What is being asked
Output these records as a JSON list of strings, one string per line, leaving out blank lines.

----- Extracted data

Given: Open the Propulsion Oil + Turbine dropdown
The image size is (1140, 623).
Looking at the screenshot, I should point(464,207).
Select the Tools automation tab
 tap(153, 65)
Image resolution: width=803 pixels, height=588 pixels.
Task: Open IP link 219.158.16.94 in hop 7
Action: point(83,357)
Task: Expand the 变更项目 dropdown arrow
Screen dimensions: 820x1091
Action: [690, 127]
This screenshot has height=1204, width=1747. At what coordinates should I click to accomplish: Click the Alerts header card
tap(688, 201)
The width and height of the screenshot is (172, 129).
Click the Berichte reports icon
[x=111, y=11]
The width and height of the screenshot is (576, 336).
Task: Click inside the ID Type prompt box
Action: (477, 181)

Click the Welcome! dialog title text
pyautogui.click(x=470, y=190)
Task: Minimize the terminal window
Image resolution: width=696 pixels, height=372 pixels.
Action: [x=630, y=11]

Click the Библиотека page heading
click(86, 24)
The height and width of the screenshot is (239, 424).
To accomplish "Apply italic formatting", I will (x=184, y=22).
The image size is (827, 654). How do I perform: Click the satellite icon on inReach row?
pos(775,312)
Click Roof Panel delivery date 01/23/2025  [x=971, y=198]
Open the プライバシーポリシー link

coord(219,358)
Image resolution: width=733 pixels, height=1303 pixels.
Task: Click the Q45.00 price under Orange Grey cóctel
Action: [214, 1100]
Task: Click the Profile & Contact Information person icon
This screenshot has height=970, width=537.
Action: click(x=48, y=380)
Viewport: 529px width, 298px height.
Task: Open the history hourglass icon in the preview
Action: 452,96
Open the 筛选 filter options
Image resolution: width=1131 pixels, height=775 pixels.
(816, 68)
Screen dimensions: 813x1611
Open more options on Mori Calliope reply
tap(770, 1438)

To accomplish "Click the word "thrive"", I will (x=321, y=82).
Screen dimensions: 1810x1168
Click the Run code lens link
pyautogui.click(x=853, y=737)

----------

Output for this exercise
[
  "Given: Open the Propulsion Oil + Turbine dropdown",
  "The image size is (1140, 623).",
  "Looking at the screenshot, I should point(464,207).",
  "Select the Tools automation tab",
  " tap(153, 65)",
  "Image resolution: width=803 pixels, height=588 pixels.",
  "Task: Open IP link 219.158.16.94 in hop 7",
  "Action: point(83,357)",
  "Task: Expand the 变更项目 dropdown arrow",
  "Screen dimensions: 820x1091",
  "Action: [690, 127]",
  "This screenshot has height=1204, width=1747. At what coordinates should I click to accomplish: Click the Alerts header card",
  "tap(688, 201)",
  "The width and height of the screenshot is (172, 129).",
  "Click the Berichte reports icon",
  "[x=111, y=11]",
  "The width and height of the screenshot is (576, 336).",
  "Task: Click inside the ID Type prompt box",
  "Action: (477, 181)",
  "Click the Welcome! dialog title text",
  "pyautogui.click(x=470, y=190)",
  "Task: Minimize the terminal window",
  "Image resolution: width=696 pixels, height=372 pixels.",
  "Action: [x=630, y=11]",
  "Click the Библиотека page heading",
  "click(86, 24)",
  "The height and width of the screenshot is (239, 424).",
  "To accomplish \"Apply italic formatting\", I will (x=184, y=22).",
  "The image size is (827, 654). How do I perform: Click the satellite icon on inReach row?",
  "pos(775,312)",
  "Click Roof Panel delivery date 01/23/2025  [x=971, y=198]",
  "Open the プライバシーポリシー link",
  "coord(219,358)",
  "Image resolution: width=733 pixels, height=1303 pixels.",
  "Task: Click the Q45.00 price under Orange Grey cóctel",
  "Action: [214, 1100]",
  "Task: Click the Profile & Contact Information person icon",
  "This screenshot has height=970, width=537.",
  "Action: click(x=48, y=380)",
  "Viewport: 529px width, 298px height.",
  "Task: Open the history hourglass icon in the preview",
  "Action: 452,96",
  "Open the 筛选 filter options",
  "Image resolution: width=1131 pixels, height=775 pixels.",
  "(816, 68)",
  "Screen dimensions: 813x1611",
  "Open more options on Mori Calliope reply",
  "tap(770, 1438)",
  "To accomplish \"Click the word \"thrive\"\", I will (x=321, y=82).",
  "Screen dimensions: 1810x1168",
  "Click the Run code lens link",
  "pyautogui.click(x=853, y=737)"
]